Three Ways to Do Something About Famine in Africa (From Forbes.com)

 A guest blog by Majka Burhardt on Frederik Allen’s Leadership blog on Forbes.com.

There is famine in the Horn of Africa. Of course. Isn’t there always?

Are you cringing yet? Good. Here are three things we can do now to help the Horn of Africa, beyond just sending famine relief: (1) Change the conversation. (2) Invest in the positive. (3) Tackle the uncomfortable.

(1) Change the conversation.

The news from the Horn of Africa today is horrific: Drought and famine are spreading throughout the region, exacerbated by the derailment of aid shipments by the militant group al-Shabab, resulting in tens of thousands of deaths with little resolution in sight. As global citizens we need to know this. But I’m worried about the way we are learning it—from reports with the news truncated the same way I just presented it. Though the facts may be accurate, their wholly negative and abbreviated presentation unwittingly creates a future for the region that is overly linked with its past. Let’s change the conversation and help create a new future.

Talking to people afflicted by drought. Image by DFID - UK Department for International Development via Flickr

Talking to people afflicted by drought. Image by DFID – UK Department for International Development via Flickr

What I discovered in researching my recent book about coffee was Ethiopia’s incredible biodiversity in terms of what is the second most valuable commodity in the developing world. With that biodiversity come cultural stories that connect consumers to their daily coffee in ways that create emotional and economic buy-in. Companies of every kind can turn up the volume on these stories and create direct change.  Those in the beverage industry can tell stories about their products and increase their support for Ethiopia’s most valued crop. Companies that use coffee (and who doesn’t?) can use their buying power to demand those stories and that support.

There is enormous opportunity here to rewrite the long, sad story of famine and turn it into something much more promising and much more accurate for the Ethiopia of today as it becomes the Ethiopia of tomorrow—using Ethiopia’s own resources. Ethiopia is not Somalia, but all of the countries in the Horn of Africa are being lumped together in the current headlines in a devastating manner, in part by association and in part because the very real drought does cut across national lines. The Horn is a region of more or less than a million square miles with between 100 million and 200 million people, depending on how you define it. The region’s entire story is much more complex and ultimately hopeful than just the famine. Focusing on only the famine is like saying that all of Europe is financially and morally bankrupt just because of the recent doomsday chatter about Italy.

Let’s enter the conversation and shift its direction by being specific and addressing the region’s potential while bearing witness to the horrific. Let’s make good business decisions that support growth and call attention to those actions, giving the countries, commodities, and organizations involved their due.
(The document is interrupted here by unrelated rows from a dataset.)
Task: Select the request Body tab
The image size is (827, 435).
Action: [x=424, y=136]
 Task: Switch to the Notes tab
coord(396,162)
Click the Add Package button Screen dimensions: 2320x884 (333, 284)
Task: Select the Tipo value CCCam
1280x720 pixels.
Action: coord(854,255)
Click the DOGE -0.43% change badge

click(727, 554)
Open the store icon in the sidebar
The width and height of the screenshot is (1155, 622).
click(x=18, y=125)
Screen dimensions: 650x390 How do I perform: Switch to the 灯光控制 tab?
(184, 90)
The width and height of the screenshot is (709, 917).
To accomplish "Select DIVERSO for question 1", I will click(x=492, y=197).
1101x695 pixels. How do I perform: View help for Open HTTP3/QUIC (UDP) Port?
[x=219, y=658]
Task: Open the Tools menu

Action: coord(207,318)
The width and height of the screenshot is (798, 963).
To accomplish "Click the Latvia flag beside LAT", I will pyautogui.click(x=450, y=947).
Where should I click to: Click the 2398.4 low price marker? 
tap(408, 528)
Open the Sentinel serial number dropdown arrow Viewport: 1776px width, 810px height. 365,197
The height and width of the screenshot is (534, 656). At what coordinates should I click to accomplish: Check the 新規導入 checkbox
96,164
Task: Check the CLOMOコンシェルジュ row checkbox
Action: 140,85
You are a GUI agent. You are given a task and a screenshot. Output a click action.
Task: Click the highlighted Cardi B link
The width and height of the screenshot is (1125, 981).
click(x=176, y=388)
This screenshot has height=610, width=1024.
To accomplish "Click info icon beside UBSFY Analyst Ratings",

(2) Invest in the positive.

Famine relief is vital and important, but it addresses only famine. Every country in the Horn has dozens of cutting-edge programs that tackle education, health care, clean water, transportation, agriculture, and more. People need to survive the famine to take advantage of those programs, but the programs also have to be there to eradicate the ongoing cycle that created the famine. Companies have a unique opportunity to not just change the conversation, as mentioned above, but also financially and promotionally support the work that is already being done. Find an organization that fits your corporate mission and vision, such as imagine1day, the Fistula Foundation, or Partners in the Horn of Africa, and help it tell its story, with media and dollars.

Putting dollars and time into these programs does not diminish the importance of the famine; rather it increases our support of the region in a way that allows it to be a vibrant player in its own future. Together we can change the global profile of each of these countries and move away from aid and into a global conversation about opportunity.

(3) Tackle the uncomfortable.

None of this works unless we acknowledge what we are doing. Just starting a new corporate initiative or media campaign about what is great about the Horn of Africa will not cut it. We need to talk about the good along with the bad. The news has more power when the good and bad are intertwined than when they are held apart.

Businesses often focus on creating a solid stand or a single voice. That might seem safest. But it’s not. It’s far more engaging to be willing to have an uncomfortable discussion about what is working and what is not working. How we do this in business sets the model for how we do it in global identity building. In this case we must do so for the sake of the identity of a region that has already had it far too hard.

Be a leader in fighting off the stale conversation that leads to news fatigue about the famine. Create new possibilities and link people with the real facts. Some 29,000 Somali children have died from the famine in the past three months alone.  The bad needs the good. We can create the good.